◆ Problem description ◆
Start the output with the opening line of the listing below and continue, reproducing each line exactly, up to and including the line that contains "DEFEZA (206, 44)".

Extracted material: Begin

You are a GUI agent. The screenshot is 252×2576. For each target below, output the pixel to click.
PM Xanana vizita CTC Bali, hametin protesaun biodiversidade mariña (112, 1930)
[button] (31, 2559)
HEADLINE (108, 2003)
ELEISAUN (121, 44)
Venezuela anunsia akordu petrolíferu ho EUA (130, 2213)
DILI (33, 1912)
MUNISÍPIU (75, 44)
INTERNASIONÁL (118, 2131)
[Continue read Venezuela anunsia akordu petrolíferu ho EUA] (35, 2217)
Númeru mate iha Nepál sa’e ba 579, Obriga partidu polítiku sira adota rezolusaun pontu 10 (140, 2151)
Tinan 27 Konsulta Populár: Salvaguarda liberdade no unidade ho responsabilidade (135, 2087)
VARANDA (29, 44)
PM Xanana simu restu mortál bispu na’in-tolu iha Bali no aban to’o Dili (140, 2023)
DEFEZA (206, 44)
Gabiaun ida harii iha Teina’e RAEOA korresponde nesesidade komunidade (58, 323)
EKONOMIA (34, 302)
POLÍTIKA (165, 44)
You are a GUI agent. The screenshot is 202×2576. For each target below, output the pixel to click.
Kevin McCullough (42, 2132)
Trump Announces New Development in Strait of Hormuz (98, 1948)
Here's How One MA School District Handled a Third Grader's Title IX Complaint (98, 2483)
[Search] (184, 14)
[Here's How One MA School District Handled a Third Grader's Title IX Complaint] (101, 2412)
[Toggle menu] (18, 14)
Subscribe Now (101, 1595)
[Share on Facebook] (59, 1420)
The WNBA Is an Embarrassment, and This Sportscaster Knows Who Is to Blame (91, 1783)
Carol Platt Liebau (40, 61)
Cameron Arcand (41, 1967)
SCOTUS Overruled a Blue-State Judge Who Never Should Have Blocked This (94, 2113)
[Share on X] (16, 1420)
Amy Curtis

Extracted material: End

◆ Solution to the exercise ◆
You are a GUI agent. The screenshot is 252×2576. For each target below, output the pixel to click.
PM Xanana vizita CTC Bali, hametin protesaun biodiversidade mariña (112, 1930)
[button] (31, 2559)
HEADLINE (108, 2003)
ELEISAUN (121, 44)
Venezuela anunsia akordu petrolíferu ho EUA (130, 2213)
DILI (33, 1912)
MUNISÍPIU (75, 44)
INTERNASIONÁL (118, 2131)
[Continue read Venezuela anunsia akordu petrolíferu ho EUA] (35, 2217)
Númeru mate iha Nepál sa’e ba 579, Obriga partidu polítiku sira adota rezolusaun pontu 10 (140, 2151)
Tinan 27 Konsulta Populár: Salvaguarda liberdade no unidade ho responsabilidade (135, 2087)
VARANDA (29, 44)
PM Xanana simu restu mortál bispu na’in-tolu iha Bali no aban to’o Dili (140, 2023)
DEFEZA (206, 44)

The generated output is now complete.